AUFGABEN →
[A] Beantworte anhand des Auszugs über Polarisierung:
(i) Wie heißt das Buch von Nils Kumkar?
(ii) In welcher Zeitschrift erschien das Schwerpunktheft zu ADHS?
(iii) Welches Gremium hat Manfred Döpfner verlassen?
[B] Gib aus dem Auszug über Polarisierung die Passage zwischen „Wir diskutieren derzeit“ und „einmal nicht unplausibel.“, beide einschließlich, wortgetreu zurück.

AUSZUG →

____________

Wir diskutieren derzeit viel über „Polarisierung“ im öffentlichen und politischen Raum. Der Soziologe Nils Kumkar formulierte in seinem gleichnamigen Buch die These, Polarisierung erfülle hier kommunikative Funktionen der Ordnung und Selbstverständigung in komplexen Diskurslagen, dabei sei die Bevölkerung in vielen konkreten Punkten gar nicht so gespalten. Darüber kann man geteilter – oder gespaltener – Meinung sein, aber die These ist erst einmal nicht unplausibel.
Das Phänomen der Polarisierung kennt man natürlich auch aus anderen Kontexten, man erinnere sich nur an die erbitterten Debatten in der Philosophie, vom Marxismus bis zur Postmoderne. Polarisierte Debatten machen einerseits Fronten deutlich, sie können, wie Kumkar sagt, Übersichtlichkeit herstellen, sie haben andererseits aber auch das Potential zur Eskalation mit einem Überschwappen der Unversöhnlichkeit aus dem Papier (oder dem Internet) ins reale Leben.
In der Psychiatrie, oder vorsichtiger gesagt, im Feld der psychischen Gesundheit, ist vor kurzem auch ein Streit eskaliert. In der DGVT-Zeitschrift „Verhaltenstherapie mit Kindern und Jugendlichen“ gab es im letzten Jahr ein Schwerpunktheft zu ADHS, gefolgt von einem bitterbösen Briefwechsel in Ausgabe 1/2025 und einem Nachklapp in der Ausgabe 2/2025. Der Polarisierungskern: Ist ADHS eine psychische Krankheit, ist ADHS eine Hirnkrankheit, ist ADHS ein Wort für irgendetwas anderes, z.B. eine „neurodiverse“ Disposition oder vielleicht auch „nur“ ein wie auch immer bedingtes Problem mit sozialen Normen?
Ich bin kein Fachmann für ADHS und die mit diesem Streit verbundenen Grundsatzfragen sind schwierig, dazu sei z.B. auf den Sammelband „Krankheitstheorien“ von Thomas Schramme oder auf das Buch „Der Begriff der psychischen Krankheit“ von Andreas Heinz verwiesen, oder näher an der aktuellen ADHS-Debatte „Die Vermessung der Psychiatrie“ von Stefan Weinmann. Ich will daher auch nichts inhaltlich zur Frage, was ist ADHS vor dem Hintergrund unterschiedlicher Krankheitstheorien, sagen.
Bemerkenswert finde ich, dass auch hier der Streit die Arena des Austausches von Argumenten verlassen hat und ins reale Leben eingedrungen ist. Der renommierte ADHS-Forscher Manfred Döpfner hat wutentbrannt den wissenschaftlichen Beirat der DGVT-Zeitschrift verlassen. Er sieht das Schwerpunktheft als gezielte wissenschaftliche Irreführung und verlangt Konsequenzen: „Ich fordere daher den Rücktritt der Herausgeber der Zeitschrift“, so endet sein Leserbrief in der Ausgabe 1/2025. Das wird nicht gehen, weil die Zeitschrift von der Fachgesellschaft DGVT herausgegeben wird, die kann nicht zurücktreten. Ob er den Rest des wissenschaftlichen Beirats meint oder die Redaktionskommission, sei dahingestellt. Jedenfalls sollen Köpfe rollen. Der Psychotherapeut Thorsten Padberg, der das Schwerpunktheft betreut hatte, im Streit auf der anderen Seite, verteidigt seine Sicht der Dinge in der Zeitschrift argumentativ, aber der Streit hat ihn auch außerhalb dieses Rahmens eingeholt, man übt Druck auf ihn in seinen beruflichen Engagements aus.

____________

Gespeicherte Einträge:
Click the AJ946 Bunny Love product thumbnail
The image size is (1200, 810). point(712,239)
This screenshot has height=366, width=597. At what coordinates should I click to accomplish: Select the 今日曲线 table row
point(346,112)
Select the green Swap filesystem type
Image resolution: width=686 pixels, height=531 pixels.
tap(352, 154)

____________

LÖSUNGEN →
[A]
(i) „Polarisierung“
(ii) In der DGVT-Zeitschrift „Verhaltenstherapie mit Kindern und Jugendlichen“
(iii) Den wissenschaftlichen Beirat der DGVT-Zeitschrift

[B]
Wir diskutieren derzeit viel über „Polarisierung“ im öffentlichen und politischen Raum. Der Soziologe Nils Kumkar formulierte in seinem gleichnamigen Buch die These, Polarisierung erfülle hier kommunikative Funktionen der Ordnung und Selbstverständigung in komplexen Diskurslagen, dabei sei die Bevölkerung in vielen konkreten Punkten gar nicht so gespalten. Darüber kann man geteilter – oder gespaltener – Meinung sein, aber die These ist erst einmal nicht unplausibel.